Conover’s remarks came during a 90-minute panel discussion, “Outlook for Climate and Energy Policy in the New Congress,” held 15 November at AAAS. In addition to Conover, the panelists were Robert M. Simon, staff director for the U.S. Senate Committee on Energy and Natural Resources, and Jon Krosnick, a scholar of political science and public opinion at Stanford University. The discussion was moderated by NPR science reporter Richard Harris. The event was the last of four lectures in this fall’s Science & Society: Global Challenges” series. It was sponsored by the Georgetown University Program on Science in the Public Interest, the American Chemical Society, the AAAS Center for Science, Technology and Congress and association’s Center for Science, Technology and Security Policy.
To be sure, the speakers offered a generally sobering view of the policy and political environment in Washington, D.C., and the limited prospects for heading off climate change in a timely way. Broad legislation to address climate and energy stands no chance of advancing when the new Congress convenes next year, they said. The cap-and-trade approach to controlling greenhouse gas emissions is dead for the foreseeable future. And nobody even mentioned the possibility that the United States would approve any major global climate agreements.
And yet, they said, it’s difficult to assess the future because the situation is so complex. Though the overwhelming consensus of scientists globally says climate change is real, many Republicans elected to Congress this year denied it, expressed doubt about it, or said nothing about it. In some states and regions—in coal-producing areas, for example—even some Democrats have not supported comprehensive climate and energy legislation or have remained silent about the issues. Meanwhile, public opinion polls show that large majorities of Americans continue to endorse the view that climate change is real and should be addressed by government; polls also show that as the anticipated household cost of action goes up, support declines.
Climate and Energy: Revised Expectations
Just a few years ago, the outlook for addressing energy needs and climate change was much more optimistic, said Conover, who served as the Bush administration’s principal deputy assistant secretary for policy and international affairs at the Department of Energy.
The compelling Fourth Assessment Report of the Intergovernmental Panel on Climate Change was released in 2007. That same year, there was a decision from the U.S. Supreme Court affirming the right of the Environmental Protection Agency (EPA) to a regulate greenhouse gas emissions under the Clean Air Act. And Democrats had just taken control of Congress. But then came the biggest economic meltdown since the Great Depression, and the policy landscape changed fundamentally.
Many analysts foresee a time of intense political conflict ahead, with science possibly caught in the scrum. [See related story.] For example, Republicans have signaled that they may conduct formal investigation into climate science.

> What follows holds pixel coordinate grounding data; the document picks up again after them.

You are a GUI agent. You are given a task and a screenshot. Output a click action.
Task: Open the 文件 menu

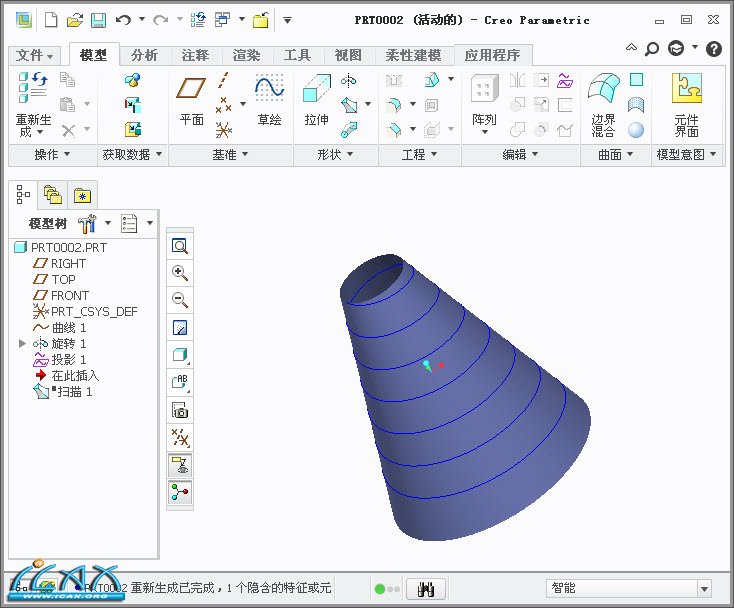click(35, 55)
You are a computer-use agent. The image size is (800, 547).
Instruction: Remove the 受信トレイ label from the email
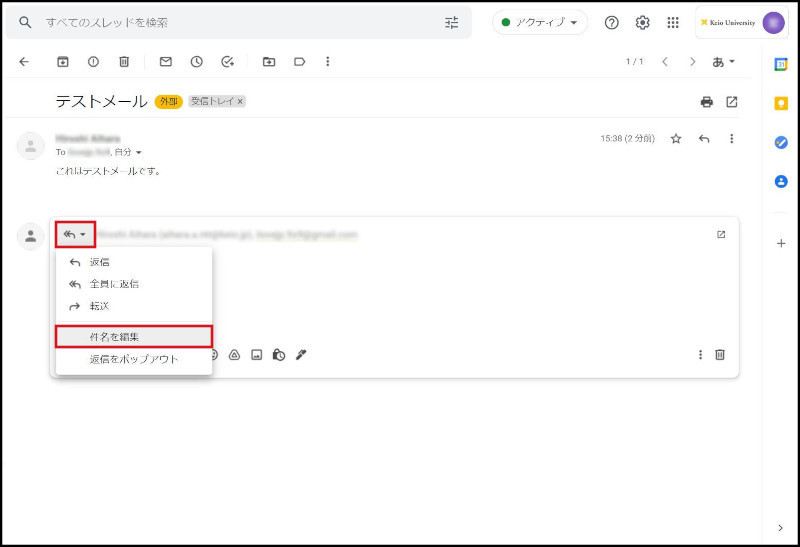click(x=240, y=102)
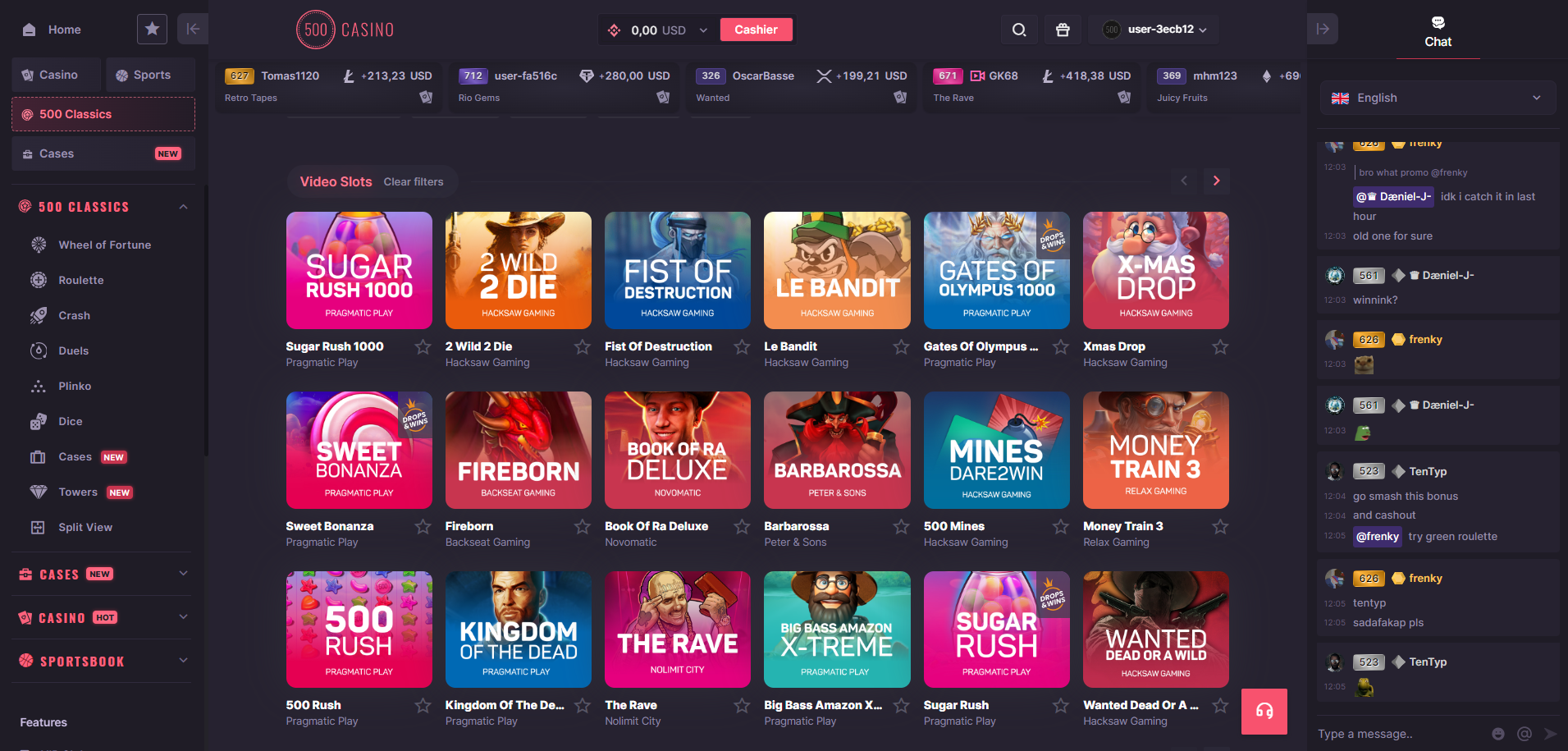Viewport: 1568px width, 751px height.
Task: Click the mention @ icon in chat
Action: (1525, 734)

Some science leaders, including AAAS Chief Executive Officer Alan I. Leshner, are warning that budgets for federal S&T endeavors could be cut 5% to 10%.
As the political lines are being drawn, mixed signals from the public add uncertainty to the forecast. One poll reported a sharp drop in public belief in human-driven climate change. But to Krosnick, the Stanford scholar who studies the politics and public opinion of climate change, diverse poll findings result to a considerable extent from different wording in pollsters’ questions rather than from confusion among the public. His own polls, funded by top news media, universities, and government agencies, show slight declines but continuing strong support for action on climate change.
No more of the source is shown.